Why Figma Beats Sketch for Scalable Component Design
This article explains how Figma's variable system, nesting, and variant capabilities enable more efficient, accessible, and maintainable component design compared to Sketch, covering color models, component hierarchy, and a practical case study of modal construction.
In design system construction, componentization is key for efficiency and consistency. While Sketch was traditionally used, its limitations in multi‑platform adaptation, cross‑file collaboration, and dynamic theming become apparent as teams grow. Figma offers stronger nesting, variants, and a variable system that supports color, numeric, string, and boolean tokens, enabling multi‑level token mapping and theme switching.
Components have enhanced nesting and variant capabilities to handle complex interactions and state changes.
Variables and styles allow design files to simulate theme changes.
Figma's Unique Variable System
Variable System
Component parameterization treats design attributes as variables, extracting them into reusable data sources referenced across UI elements.
Figma's variables include color, numeric, string, and boolean types. By mapping multi‑level tokens, component creation and maintenance costs are greatly reduced.

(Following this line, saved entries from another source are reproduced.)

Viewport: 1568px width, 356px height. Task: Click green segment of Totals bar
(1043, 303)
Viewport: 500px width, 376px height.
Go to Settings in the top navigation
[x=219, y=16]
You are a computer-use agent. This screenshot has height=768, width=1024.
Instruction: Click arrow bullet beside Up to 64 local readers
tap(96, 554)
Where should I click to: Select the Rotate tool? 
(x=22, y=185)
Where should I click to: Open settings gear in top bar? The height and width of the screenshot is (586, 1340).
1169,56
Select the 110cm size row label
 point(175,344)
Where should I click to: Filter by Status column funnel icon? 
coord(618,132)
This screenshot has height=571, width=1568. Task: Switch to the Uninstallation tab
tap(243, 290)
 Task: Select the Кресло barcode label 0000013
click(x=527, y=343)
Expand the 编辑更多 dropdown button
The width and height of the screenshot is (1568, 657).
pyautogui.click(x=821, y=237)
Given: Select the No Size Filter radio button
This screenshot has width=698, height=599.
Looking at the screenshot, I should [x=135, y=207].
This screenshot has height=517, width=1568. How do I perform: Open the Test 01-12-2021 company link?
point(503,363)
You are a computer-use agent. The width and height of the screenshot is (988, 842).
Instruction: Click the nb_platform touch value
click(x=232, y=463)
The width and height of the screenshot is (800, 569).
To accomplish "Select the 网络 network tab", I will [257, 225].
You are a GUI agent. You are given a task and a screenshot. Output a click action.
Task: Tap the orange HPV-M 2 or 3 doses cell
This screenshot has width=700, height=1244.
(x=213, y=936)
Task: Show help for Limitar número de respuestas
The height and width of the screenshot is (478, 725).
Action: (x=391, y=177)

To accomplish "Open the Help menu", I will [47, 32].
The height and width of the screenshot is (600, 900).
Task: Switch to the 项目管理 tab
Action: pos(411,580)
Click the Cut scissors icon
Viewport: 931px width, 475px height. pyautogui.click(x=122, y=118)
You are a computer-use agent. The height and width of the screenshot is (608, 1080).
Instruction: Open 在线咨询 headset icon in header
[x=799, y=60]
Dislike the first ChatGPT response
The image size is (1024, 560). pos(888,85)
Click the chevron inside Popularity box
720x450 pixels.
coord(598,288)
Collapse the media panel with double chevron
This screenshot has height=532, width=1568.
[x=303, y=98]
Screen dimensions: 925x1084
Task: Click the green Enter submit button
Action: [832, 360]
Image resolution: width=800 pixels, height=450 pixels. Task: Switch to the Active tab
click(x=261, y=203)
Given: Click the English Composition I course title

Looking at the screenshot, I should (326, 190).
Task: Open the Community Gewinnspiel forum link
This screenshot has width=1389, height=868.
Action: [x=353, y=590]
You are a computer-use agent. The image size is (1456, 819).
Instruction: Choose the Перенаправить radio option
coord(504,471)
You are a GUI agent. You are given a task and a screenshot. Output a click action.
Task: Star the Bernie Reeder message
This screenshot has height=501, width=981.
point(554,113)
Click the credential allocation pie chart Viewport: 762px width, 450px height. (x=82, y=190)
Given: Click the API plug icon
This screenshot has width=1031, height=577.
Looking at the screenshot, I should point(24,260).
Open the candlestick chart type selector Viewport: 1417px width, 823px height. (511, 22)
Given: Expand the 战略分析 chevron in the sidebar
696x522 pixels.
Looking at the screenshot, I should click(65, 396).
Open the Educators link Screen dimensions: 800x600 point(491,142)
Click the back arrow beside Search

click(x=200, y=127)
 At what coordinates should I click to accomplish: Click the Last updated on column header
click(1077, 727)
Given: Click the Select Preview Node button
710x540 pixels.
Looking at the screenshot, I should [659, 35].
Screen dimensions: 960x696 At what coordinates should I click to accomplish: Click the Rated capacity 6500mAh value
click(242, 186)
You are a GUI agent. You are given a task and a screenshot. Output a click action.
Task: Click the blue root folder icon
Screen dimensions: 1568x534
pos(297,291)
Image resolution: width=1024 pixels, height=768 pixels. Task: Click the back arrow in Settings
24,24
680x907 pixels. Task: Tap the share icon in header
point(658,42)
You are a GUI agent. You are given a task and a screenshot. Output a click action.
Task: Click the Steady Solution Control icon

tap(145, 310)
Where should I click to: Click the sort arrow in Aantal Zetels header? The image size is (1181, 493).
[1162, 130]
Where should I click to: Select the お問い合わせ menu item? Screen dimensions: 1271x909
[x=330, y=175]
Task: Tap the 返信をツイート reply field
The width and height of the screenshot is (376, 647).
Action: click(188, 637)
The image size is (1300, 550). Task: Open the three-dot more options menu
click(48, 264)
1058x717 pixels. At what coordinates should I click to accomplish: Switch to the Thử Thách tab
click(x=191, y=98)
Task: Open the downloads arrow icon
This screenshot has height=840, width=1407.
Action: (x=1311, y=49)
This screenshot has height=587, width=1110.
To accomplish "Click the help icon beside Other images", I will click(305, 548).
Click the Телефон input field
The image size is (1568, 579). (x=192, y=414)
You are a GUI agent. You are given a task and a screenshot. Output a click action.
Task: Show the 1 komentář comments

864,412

Compared to Sketch, which uses layer styles or color variables without multi‑level relationships, Figma supports variable‑to‑variable references and multi‑level propagation, allowing batch updates.
Core Element of Component Library: Color
Research on color accessibility shows that common HSL/HSB models have inconsistent perceived brightness across hues, leading to accessibility issues. The OKLCH color space provides perceptually uniform brightness, aligning with WCAG and APCA contrast standards.
Examples illustrate how perceived brightness varies in HSL gradients and why OKLCH is preferred for accessible design systems.
Component Building Approach: Nesting
After understanding Figma's capabilities and color rules, component structure should be planned by analyzing nesting relationships. Components are organized into atomic, child, parent, and business components, enabling modular, reusable, and maintainable design systems.
Atomic components: smallest UI units (buttons, radio, inputs) built from design tokens.
Child components: combinations of atomic components (e.g., dialog header, button group).
Parent components: complete functional modules (e.g., modal, image preview) composed of child components.
Business components: full business pages or sections assembled from parent components.
Case Study
For a modal component, Sketch requires enumerating every state and type, leading to high maintenance cost. In Figma, a few variants can cover all combinations; using nesting and variants, a modal with 3 title styles, 4 content styles, and 5 button styles reduces from 60 Sketch components to 12 Figma components, dramatically improving efficiency.
Overall, Figma’s superior nesting, variant, and variable features make component building more efficient, collaborative, and aligned with development, delivering significant advantages over Sketch.